Colombia’s illicit crop eradication strategy will cost the country more than $1.5 billion between 2010 and 2013, a figure almost double what was spent between 2003 and 2009, El Dinero reported Wednesday.
A report released by Colombia’s National Planning Department (DNP) indicates that an increased focus on manual rather than aerial eradication, and the integration of different programs, such as schemes to prevent farmers growing illicit crops in the first place, have ballooned the program budget to $1.545 billion.
From 2003-2009, Colombia invested $835 million in its eradication program.
The DNP report also noted that the new strategy will reflect the reality that the Colombian cartels driving the production of illicit drugs have effectively adapted to the government’s eradication strategies.
“Despite the efforts made by Colombia, the production and trafficking of illicit drugs has succeeded in adapting to government action,” the report noted.
According to a United Nations report released two weeks ago, Colombia continues to be the world leader in terms of hectares of coca plants.
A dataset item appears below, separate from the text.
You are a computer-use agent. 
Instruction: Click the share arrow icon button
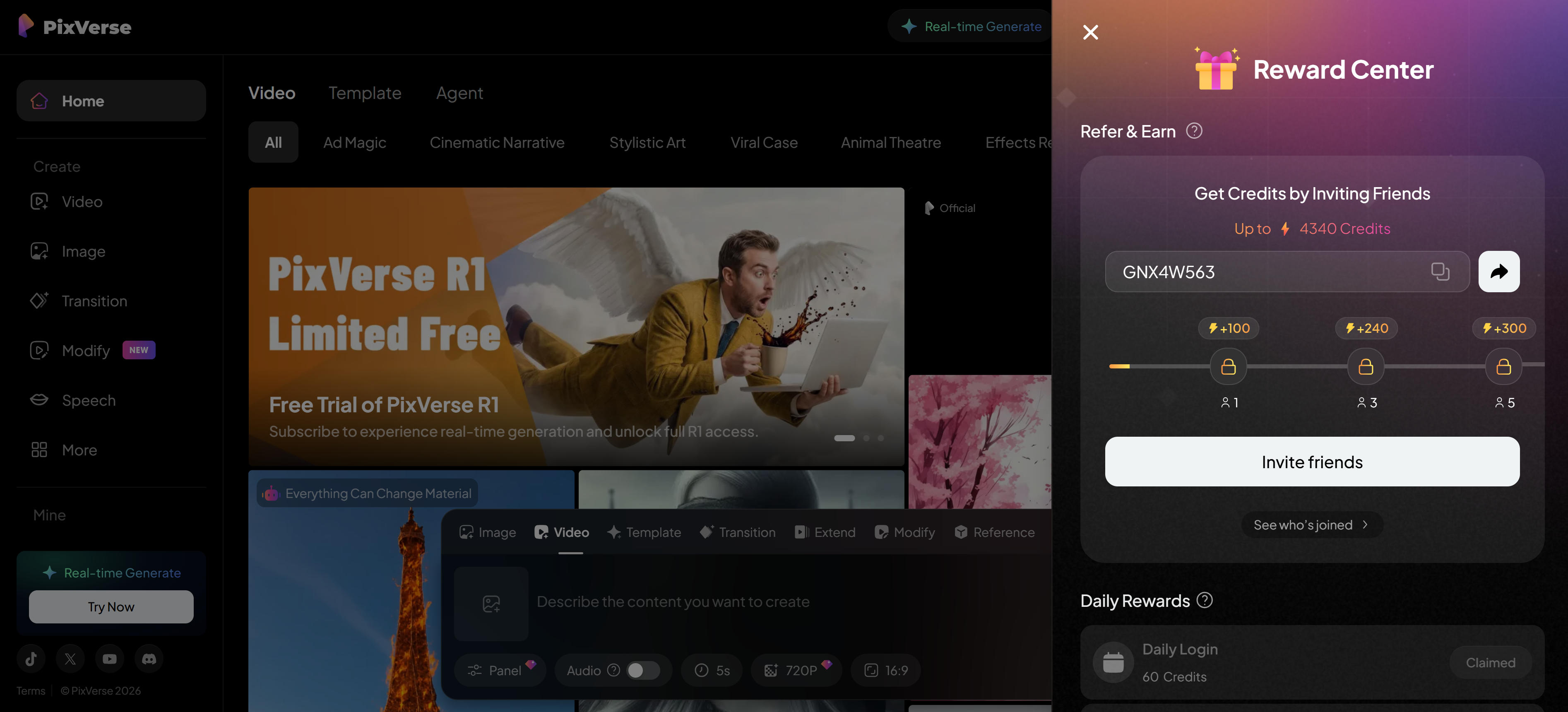(1498, 272)
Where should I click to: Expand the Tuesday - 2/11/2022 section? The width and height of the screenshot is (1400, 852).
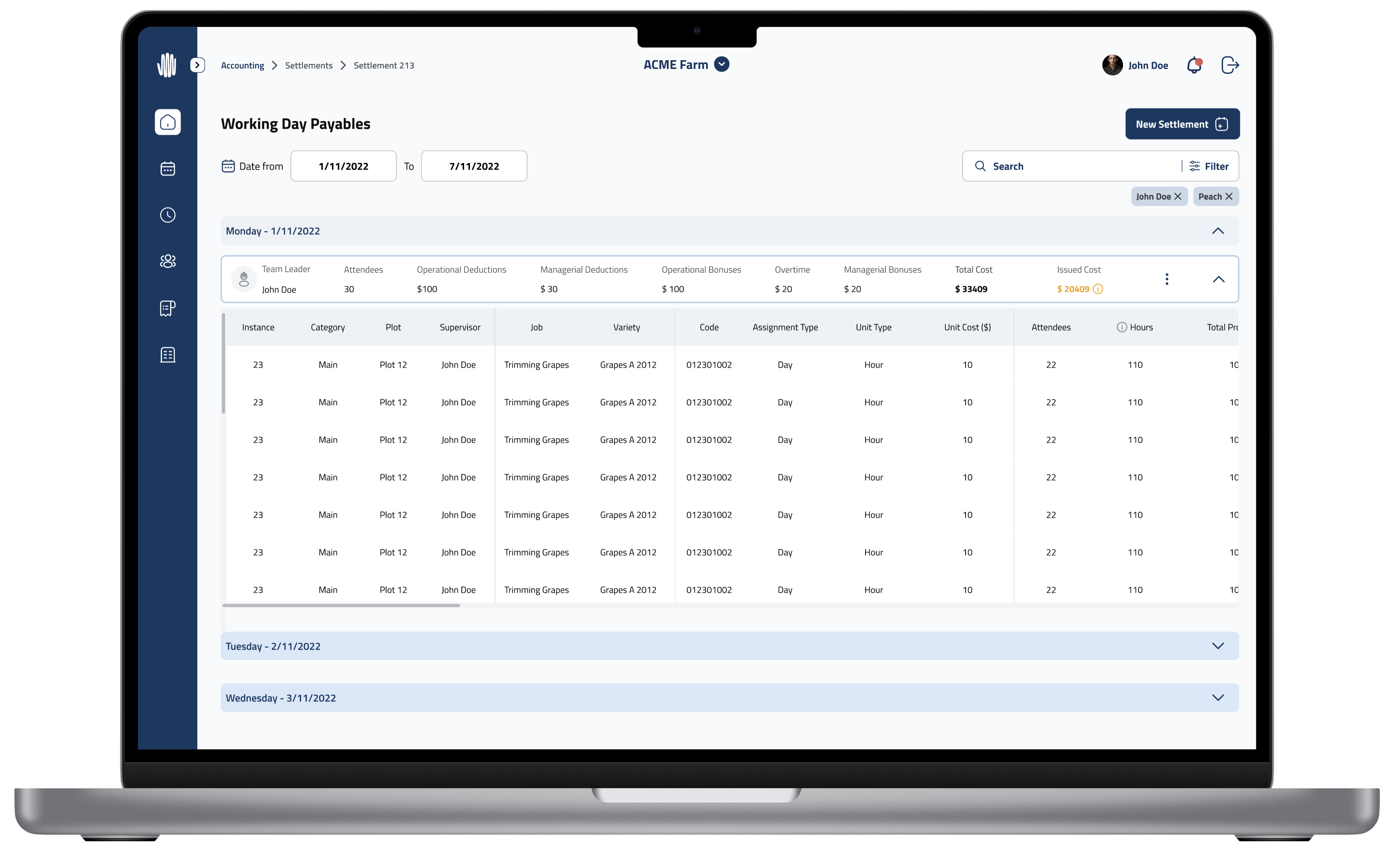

Despite dropping 16% from 2008, Colombian farmers in 2009 planted 68,000 hectares of coca, yielding 103,000 tons of coca leaf.
The DNP report goes on to recommend that President-Elect Juan Manuel Santos, who will assume office on August 7, pursues a strategy focused on manual crop eradication carried out in a sustainable manner.
“The goal is to secure comprehensive and sustainable processes of manual eradication, and [offer the farmers] alternative development [programs] to make sure that the areas stay free of illicit crops,” the report explained.